In this notebook we will be exploring the IPPS dataset.

# Imports

In [None]:
%matplotlib inline
import pandas as pd
import numpy as np
import matplotlib.pyplot as plt
import seaborn as sns

In [None]:
data = pd.read_csv('IPPS_2013.csv')

data.head()

The data contains the DRG (diagnosis-related group) definition, information about the provider, the number of discharges for each DRG, and the average covered charges, total payments, and Medicare payments for each DRG for each provider.

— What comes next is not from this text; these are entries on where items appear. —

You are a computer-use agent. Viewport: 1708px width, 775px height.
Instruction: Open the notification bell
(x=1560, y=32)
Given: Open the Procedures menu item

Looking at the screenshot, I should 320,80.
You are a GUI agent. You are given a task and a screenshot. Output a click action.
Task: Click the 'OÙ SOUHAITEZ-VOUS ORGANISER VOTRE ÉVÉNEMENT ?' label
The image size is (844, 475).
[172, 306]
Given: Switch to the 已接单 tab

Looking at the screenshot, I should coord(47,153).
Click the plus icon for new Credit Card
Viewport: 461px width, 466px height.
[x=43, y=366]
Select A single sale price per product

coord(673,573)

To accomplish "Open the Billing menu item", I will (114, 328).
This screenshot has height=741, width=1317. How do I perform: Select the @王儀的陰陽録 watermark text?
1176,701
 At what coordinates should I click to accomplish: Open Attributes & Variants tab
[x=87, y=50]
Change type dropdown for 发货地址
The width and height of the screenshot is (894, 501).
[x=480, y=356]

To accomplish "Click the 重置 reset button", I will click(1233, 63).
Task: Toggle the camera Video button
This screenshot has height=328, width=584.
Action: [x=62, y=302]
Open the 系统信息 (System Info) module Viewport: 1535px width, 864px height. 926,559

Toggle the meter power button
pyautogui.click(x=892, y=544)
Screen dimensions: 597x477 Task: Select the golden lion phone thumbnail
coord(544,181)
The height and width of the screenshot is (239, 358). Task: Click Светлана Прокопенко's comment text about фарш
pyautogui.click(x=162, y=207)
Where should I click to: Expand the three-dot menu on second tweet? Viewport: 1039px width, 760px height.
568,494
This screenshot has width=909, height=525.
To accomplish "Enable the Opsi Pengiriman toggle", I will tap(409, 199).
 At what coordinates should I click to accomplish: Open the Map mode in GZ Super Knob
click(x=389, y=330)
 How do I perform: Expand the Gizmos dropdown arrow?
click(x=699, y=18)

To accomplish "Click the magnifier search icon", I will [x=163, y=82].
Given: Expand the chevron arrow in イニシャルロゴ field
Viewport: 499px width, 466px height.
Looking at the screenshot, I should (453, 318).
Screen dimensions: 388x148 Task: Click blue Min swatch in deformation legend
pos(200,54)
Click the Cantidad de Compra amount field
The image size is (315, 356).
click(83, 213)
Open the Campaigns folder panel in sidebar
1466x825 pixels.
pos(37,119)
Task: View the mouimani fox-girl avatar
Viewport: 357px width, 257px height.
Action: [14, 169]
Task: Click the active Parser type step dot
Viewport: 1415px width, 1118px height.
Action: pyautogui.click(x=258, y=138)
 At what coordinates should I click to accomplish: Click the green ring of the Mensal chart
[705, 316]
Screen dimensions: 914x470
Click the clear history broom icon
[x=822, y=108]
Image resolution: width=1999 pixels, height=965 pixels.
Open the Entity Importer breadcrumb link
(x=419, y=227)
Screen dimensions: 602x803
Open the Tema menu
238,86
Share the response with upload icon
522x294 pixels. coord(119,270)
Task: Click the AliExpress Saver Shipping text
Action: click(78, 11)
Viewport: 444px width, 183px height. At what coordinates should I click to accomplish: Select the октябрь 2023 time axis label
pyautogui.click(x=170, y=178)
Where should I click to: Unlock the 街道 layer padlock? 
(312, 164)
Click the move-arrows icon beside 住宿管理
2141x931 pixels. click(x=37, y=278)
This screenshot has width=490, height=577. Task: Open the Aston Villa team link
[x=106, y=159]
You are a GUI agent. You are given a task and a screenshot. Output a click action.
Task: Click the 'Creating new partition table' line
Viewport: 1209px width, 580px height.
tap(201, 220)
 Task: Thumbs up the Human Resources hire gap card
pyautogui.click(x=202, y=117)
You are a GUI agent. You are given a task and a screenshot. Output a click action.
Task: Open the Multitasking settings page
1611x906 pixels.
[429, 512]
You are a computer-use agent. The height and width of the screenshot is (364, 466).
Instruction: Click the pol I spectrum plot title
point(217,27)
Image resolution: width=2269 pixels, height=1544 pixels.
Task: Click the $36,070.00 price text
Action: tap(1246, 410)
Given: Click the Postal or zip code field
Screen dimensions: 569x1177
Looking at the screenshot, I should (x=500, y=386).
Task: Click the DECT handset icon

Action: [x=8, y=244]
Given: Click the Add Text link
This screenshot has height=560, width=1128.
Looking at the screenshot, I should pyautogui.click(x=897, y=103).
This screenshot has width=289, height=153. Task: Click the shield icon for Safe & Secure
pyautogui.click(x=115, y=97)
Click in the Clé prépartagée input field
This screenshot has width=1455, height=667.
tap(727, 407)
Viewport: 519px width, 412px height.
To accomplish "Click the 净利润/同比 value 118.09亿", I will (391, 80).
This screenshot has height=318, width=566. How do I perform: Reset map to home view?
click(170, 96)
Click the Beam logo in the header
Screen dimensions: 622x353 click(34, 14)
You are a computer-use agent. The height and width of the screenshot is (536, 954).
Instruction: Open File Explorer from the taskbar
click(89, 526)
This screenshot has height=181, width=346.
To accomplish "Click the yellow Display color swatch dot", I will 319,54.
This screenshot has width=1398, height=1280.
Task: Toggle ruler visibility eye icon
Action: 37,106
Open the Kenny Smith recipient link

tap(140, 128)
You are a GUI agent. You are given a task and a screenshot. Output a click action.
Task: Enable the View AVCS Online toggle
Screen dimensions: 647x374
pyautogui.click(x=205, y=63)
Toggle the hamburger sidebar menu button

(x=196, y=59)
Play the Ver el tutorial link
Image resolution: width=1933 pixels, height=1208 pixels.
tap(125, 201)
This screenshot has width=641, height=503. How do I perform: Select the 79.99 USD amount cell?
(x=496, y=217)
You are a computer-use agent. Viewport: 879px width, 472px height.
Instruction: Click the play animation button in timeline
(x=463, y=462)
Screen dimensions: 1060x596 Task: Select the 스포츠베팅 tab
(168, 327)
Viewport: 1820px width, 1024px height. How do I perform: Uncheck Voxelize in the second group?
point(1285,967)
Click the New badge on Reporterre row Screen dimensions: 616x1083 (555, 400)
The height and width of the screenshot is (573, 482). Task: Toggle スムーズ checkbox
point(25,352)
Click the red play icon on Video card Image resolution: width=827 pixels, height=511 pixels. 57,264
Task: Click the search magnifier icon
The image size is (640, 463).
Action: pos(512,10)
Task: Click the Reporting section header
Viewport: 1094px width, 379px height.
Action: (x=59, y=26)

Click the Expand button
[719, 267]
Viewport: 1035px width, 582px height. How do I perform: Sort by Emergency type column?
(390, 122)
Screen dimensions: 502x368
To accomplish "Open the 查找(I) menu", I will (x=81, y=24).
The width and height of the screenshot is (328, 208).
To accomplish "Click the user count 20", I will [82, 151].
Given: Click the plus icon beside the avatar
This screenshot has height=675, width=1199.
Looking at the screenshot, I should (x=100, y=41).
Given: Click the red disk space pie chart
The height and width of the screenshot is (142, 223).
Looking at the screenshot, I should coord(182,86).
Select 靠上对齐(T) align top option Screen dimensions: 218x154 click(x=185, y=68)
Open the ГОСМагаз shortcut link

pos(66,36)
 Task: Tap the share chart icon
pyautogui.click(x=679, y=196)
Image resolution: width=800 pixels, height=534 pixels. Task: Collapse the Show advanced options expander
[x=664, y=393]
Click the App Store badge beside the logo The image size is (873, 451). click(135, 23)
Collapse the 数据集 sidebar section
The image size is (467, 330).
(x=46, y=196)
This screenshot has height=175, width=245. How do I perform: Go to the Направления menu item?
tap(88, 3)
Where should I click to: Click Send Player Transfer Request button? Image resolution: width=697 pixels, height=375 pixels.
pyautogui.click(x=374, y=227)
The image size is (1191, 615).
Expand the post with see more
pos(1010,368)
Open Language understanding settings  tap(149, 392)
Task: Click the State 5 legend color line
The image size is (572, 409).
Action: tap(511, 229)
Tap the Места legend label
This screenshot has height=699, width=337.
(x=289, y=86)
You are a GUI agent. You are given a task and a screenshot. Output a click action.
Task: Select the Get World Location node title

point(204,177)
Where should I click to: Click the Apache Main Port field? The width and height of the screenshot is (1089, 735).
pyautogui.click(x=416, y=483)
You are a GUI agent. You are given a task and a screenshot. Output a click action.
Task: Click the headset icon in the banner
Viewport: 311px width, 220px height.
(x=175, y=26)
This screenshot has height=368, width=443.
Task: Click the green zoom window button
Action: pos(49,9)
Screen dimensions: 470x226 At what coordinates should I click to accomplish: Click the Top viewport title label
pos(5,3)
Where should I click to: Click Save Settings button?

Let's try grouping by DRG and looking at how much the charges and payments vary by provider.  We'll first need to convert the strings representing the dollar amounts into numbers.

In [None]:
def str_to_num(s):
    """
    Return a float representing the dollar amount in string s
    String s is of the form '$xxxx.xx'
    """
    return float(s[1:])

data['Average Covered Charges Num'] = data['Average Covered Charges'].apply(str_to_num)
data['Average Total Payments Num'] = data['Average Total Payments'].apply(str_to_num)
data['Average Medicare Payments Num'] = data['Average Medicare Payments'].apply(str_to_num)

In [None]:
drgs = data.groupby('DRG Definition')
cols = ['Average Covered Charges Num', 'Average Total Payments Num', 'Average Medicare Payments Num']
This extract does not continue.